* [WHAT TO WORK ON] Would you retype each record exactly as given?

SUPPLIED DATA section start

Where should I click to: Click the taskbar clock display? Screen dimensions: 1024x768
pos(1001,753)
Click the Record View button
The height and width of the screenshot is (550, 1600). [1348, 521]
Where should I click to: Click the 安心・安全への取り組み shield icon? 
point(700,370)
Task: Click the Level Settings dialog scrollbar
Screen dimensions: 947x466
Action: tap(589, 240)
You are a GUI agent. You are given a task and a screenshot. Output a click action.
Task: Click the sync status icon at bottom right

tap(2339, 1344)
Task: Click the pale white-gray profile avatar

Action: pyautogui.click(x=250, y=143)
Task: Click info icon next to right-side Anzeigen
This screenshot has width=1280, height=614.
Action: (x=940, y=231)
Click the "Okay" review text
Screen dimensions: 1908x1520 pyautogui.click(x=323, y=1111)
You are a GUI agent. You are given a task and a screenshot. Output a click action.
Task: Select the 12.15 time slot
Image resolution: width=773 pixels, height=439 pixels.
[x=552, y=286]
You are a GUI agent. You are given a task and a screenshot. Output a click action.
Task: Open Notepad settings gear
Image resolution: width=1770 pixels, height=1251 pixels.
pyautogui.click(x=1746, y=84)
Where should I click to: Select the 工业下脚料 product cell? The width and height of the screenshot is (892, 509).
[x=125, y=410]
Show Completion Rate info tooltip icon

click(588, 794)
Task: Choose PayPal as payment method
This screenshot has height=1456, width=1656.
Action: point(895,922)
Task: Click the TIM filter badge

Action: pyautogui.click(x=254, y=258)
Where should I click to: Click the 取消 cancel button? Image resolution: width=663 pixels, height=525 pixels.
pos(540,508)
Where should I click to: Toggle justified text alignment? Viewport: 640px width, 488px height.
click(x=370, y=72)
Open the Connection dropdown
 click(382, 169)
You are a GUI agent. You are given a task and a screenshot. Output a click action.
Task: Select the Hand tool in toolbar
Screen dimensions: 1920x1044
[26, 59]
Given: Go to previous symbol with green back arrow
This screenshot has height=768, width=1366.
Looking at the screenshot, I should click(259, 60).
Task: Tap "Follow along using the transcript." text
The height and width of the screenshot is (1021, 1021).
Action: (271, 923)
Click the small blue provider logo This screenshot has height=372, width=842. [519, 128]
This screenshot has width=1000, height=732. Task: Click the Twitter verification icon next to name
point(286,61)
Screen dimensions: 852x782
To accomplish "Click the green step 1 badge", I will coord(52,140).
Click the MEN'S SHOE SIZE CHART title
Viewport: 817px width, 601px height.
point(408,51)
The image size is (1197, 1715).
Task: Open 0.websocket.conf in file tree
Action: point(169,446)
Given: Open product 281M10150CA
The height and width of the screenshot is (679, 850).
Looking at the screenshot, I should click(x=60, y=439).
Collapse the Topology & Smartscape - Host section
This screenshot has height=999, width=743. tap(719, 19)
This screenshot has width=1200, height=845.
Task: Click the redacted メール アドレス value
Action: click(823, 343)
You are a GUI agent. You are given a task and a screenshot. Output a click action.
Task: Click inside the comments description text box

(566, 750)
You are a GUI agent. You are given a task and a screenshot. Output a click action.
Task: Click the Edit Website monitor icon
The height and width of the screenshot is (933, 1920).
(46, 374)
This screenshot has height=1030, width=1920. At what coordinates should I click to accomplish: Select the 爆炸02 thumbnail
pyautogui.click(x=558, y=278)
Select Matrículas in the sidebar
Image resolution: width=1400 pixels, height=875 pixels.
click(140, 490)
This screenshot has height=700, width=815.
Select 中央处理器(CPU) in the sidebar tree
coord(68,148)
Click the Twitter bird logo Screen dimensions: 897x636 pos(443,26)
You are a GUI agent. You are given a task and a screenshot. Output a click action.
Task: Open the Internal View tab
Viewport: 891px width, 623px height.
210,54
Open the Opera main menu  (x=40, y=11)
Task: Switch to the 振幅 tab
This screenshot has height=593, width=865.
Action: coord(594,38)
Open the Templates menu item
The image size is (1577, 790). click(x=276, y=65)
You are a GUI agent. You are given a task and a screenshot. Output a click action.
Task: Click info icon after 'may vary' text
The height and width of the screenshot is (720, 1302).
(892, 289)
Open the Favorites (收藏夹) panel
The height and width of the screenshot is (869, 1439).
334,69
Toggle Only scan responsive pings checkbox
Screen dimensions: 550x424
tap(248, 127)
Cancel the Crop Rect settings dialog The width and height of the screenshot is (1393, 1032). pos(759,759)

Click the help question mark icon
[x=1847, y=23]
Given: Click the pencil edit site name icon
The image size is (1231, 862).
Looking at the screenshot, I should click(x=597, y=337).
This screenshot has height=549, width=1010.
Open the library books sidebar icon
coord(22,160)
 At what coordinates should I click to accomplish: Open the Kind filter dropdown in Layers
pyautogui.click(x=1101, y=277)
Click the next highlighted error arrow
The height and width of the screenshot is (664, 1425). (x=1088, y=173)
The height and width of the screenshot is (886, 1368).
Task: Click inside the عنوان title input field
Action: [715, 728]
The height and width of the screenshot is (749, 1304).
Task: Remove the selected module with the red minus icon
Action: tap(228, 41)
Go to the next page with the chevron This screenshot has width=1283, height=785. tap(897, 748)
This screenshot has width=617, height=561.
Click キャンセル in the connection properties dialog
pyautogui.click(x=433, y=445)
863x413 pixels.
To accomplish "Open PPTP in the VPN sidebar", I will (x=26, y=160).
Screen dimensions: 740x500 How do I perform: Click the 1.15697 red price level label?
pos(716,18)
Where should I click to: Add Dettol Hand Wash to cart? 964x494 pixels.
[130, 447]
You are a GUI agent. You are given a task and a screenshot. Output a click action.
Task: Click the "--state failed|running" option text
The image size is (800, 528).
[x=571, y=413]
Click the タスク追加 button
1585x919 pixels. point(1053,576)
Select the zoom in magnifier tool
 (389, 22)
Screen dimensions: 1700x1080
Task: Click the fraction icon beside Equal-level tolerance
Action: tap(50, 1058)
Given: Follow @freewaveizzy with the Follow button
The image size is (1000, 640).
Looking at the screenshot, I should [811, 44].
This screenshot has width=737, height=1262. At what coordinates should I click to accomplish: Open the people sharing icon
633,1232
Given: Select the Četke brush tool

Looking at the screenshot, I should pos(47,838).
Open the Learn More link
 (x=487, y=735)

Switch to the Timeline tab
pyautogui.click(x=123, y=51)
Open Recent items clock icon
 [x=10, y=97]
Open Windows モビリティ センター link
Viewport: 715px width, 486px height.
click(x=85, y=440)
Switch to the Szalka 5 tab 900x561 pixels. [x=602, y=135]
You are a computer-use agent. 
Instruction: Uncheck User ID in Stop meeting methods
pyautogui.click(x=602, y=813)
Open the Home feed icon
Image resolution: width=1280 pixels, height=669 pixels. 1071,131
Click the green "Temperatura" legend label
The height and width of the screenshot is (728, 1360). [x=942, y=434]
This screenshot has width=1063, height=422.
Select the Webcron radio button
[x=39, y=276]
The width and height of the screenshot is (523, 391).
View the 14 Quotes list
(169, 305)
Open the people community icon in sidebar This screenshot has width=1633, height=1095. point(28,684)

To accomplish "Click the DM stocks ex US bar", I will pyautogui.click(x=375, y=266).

SUPPLIED DATA section end

* [EXERCISE RESULT]
Where should I click to: Click the taskbar clock display? Screen dimensions: 1024x768
pos(1001,753)
Click the Record View button
The height and width of the screenshot is (550, 1600). [1348, 521]
Where should I click to: Click the 安心・安全への取り組み shield icon? 
point(700,370)
Task: Click the Level Settings dialog scrollbar
Screen dimensions: 947x466
Action: tap(589, 240)
You are a GUI agent. You are given a task and a screenshot. Output a click action.
Task: Click the sync status icon at bottom right

tap(2339, 1344)
Task: Click the pale white-gray profile avatar

Action: pyautogui.click(x=250, y=143)
Task: Click info icon next to right-side Anzeigen
This screenshot has width=1280, height=614.
Action: (x=940, y=231)
Click the "Okay" review text
Screen dimensions: 1908x1520 pyautogui.click(x=323, y=1111)
You are a GUI agent. You are given a task and a screenshot. Output a click action.
Task: Select the 12.15 time slot
Image resolution: width=773 pixels, height=439 pixels.
[x=552, y=286]
You are a GUI agent. You are given a task and a screenshot. Output a click action.
Task: Open Notepad settings gear
Image resolution: width=1770 pixels, height=1251 pixels.
pyautogui.click(x=1746, y=84)
Where should I click to: Select the 工业下脚料 product cell? The width and height of the screenshot is (892, 509).
[x=125, y=410]
Show Completion Rate info tooltip icon

click(588, 794)
Task: Choose PayPal as payment method
This screenshot has height=1456, width=1656.
Action: point(895,922)
Task: Click the TIM filter badge

Action: pyautogui.click(x=254, y=258)
Where should I click to: Click the 取消 cancel button? Image resolution: width=663 pixels, height=525 pixels.
pos(540,508)
Where should I click to: Toggle justified text alignment? Viewport: 640px width, 488px height.
click(x=370, y=72)
Open the Connection dropdown
 click(382, 169)
You are a GUI agent. You are given a task and a screenshot. Output a click action.
Task: Select the Hand tool in toolbar
Screen dimensions: 1920x1044
[26, 59]
Given: Go to previous symbol with green back arrow
This screenshot has height=768, width=1366.
Looking at the screenshot, I should click(259, 60).
Task: Tap "Follow along using the transcript." text
The height and width of the screenshot is (1021, 1021).
Action: (271, 923)
Click the small blue provider logo This screenshot has height=372, width=842. [519, 128]
This screenshot has width=1000, height=732. Task: Click the Twitter verification icon next to name
point(286,61)
Screen dimensions: 852x782
To accomplish "Click the green step 1 badge", I will coord(52,140).
Click the MEN'S SHOE SIZE CHART title
Viewport: 817px width, 601px height.
point(408,51)
The image size is (1197, 1715).
Task: Open 0.websocket.conf in file tree
Action: point(169,446)
Given: Open product 281M10150CA
The height and width of the screenshot is (679, 850).
Looking at the screenshot, I should click(x=60, y=439).
Collapse the Topology & Smartscape - Host section
This screenshot has height=999, width=743. tap(719, 19)
This screenshot has width=1200, height=845.
Task: Click the redacted メール アドレス value
Action: click(823, 343)
You are a GUI agent. You are given a task and a screenshot. Output a click action.
Task: Click inside the comments description text box

(566, 750)
You are a GUI agent. You are given a task and a screenshot. Output a click action.
Task: Click the Edit Website monitor icon
The height and width of the screenshot is (933, 1920).
(46, 374)
This screenshot has height=1030, width=1920. At what coordinates should I click to accomplish: Select the 爆炸02 thumbnail
pyautogui.click(x=558, y=278)
Select Matrículas in the sidebar
Image resolution: width=1400 pixels, height=875 pixels.
click(140, 490)
This screenshot has height=700, width=815.
Select 中央处理器(CPU) in the sidebar tree
coord(68,148)
Click the Twitter bird logo Screen dimensions: 897x636 pos(443,26)
You are a GUI agent. You are given a task and a screenshot. Output a click action.
Task: Open the Internal View tab
Viewport: 891px width, 623px height.
210,54
Open the Opera main menu  (x=40, y=11)
Task: Switch to the 振幅 tab
This screenshot has height=593, width=865.
Action: coord(594,38)
Open the Templates menu item
The image size is (1577, 790). click(x=276, y=65)
You are a GUI agent. You are given a task and a screenshot. Output a click action.
Task: Click info icon after 'may vary' text
The height and width of the screenshot is (720, 1302).
(892, 289)
Open the Favorites (收藏夹) panel
The height and width of the screenshot is (869, 1439).
334,69
Toggle Only scan responsive pings checkbox
Screen dimensions: 550x424
tap(248, 127)
Cancel the Crop Rect settings dialog The width and height of the screenshot is (1393, 1032). pos(759,759)

Click the help question mark icon
[x=1847, y=23]
Given: Click the pencil edit site name icon
The image size is (1231, 862).
Looking at the screenshot, I should click(x=597, y=337).
This screenshot has height=549, width=1010.
Open the library books sidebar icon
coord(22,160)
 At what coordinates should I click to accomplish: Open the Kind filter dropdown in Layers
pyautogui.click(x=1101, y=277)
Click the next highlighted error arrow
The height and width of the screenshot is (664, 1425). (x=1088, y=173)
The height and width of the screenshot is (886, 1368).
Task: Click inside the عنوان title input field
Action: [715, 728]
The height and width of the screenshot is (749, 1304).
Task: Remove the selected module with the red minus icon
Action: tap(228, 41)
Go to the next page with the chevron This screenshot has width=1283, height=785. tap(897, 748)
This screenshot has width=617, height=561.
Click キャンセル in the connection properties dialog
pyautogui.click(x=433, y=445)
863x413 pixels.
To accomplish "Open PPTP in the VPN sidebar", I will (x=26, y=160).
Screen dimensions: 740x500 How do I perform: Click the 1.15697 red price level label?
pos(716,18)
Where should I click to: Add Dettol Hand Wash to cart? 964x494 pixels.
[130, 447]
You are a GUI agent. You are given a task and a screenshot. Output a click action.
Task: Click the "--state failed|running" option text
The image size is (800, 528).
[x=571, y=413]
Click the タスク追加 button
1585x919 pixels. point(1053,576)
Select the zoom in magnifier tool
 (389, 22)
Screen dimensions: 1700x1080
Task: Click the fraction icon beside Equal-level tolerance
Action: tap(50, 1058)
Given: Follow @freewaveizzy with the Follow button
The image size is (1000, 640).
Looking at the screenshot, I should [811, 44].
This screenshot has width=737, height=1262. At what coordinates should I click to accomplish: Open the people sharing icon
633,1232
Given: Select the Četke brush tool

Looking at the screenshot, I should pos(47,838).
Open the Learn More link
 (x=487, y=735)

Switch to the Timeline tab
pyautogui.click(x=123, y=51)
Open Recent items clock icon
 [x=10, y=97]
Open Windows モビリティ センター link
Viewport: 715px width, 486px height.
click(x=85, y=440)
Switch to the Szalka 5 tab 900x561 pixels. [x=602, y=135]
You are a computer-use agent. 
Instruction: Uncheck User ID in Stop meeting methods
pyautogui.click(x=602, y=813)
Open the Home feed icon
Image resolution: width=1280 pixels, height=669 pixels. 1071,131
Click the green "Temperatura" legend label
The height and width of the screenshot is (728, 1360). [x=942, y=434]
This screenshot has width=1063, height=422.
Select the Webcron radio button
[x=39, y=276]
The width and height of the screenshot is (523, 391).
View the 14 Quotes list
(169, 305)
Open the people community icon in sidebar This screenshot has width=1633, height=1095. point(28,684)

To accomplish "Click the DM stocks ex US bar", I will pyautogui.click(x=375, y=266).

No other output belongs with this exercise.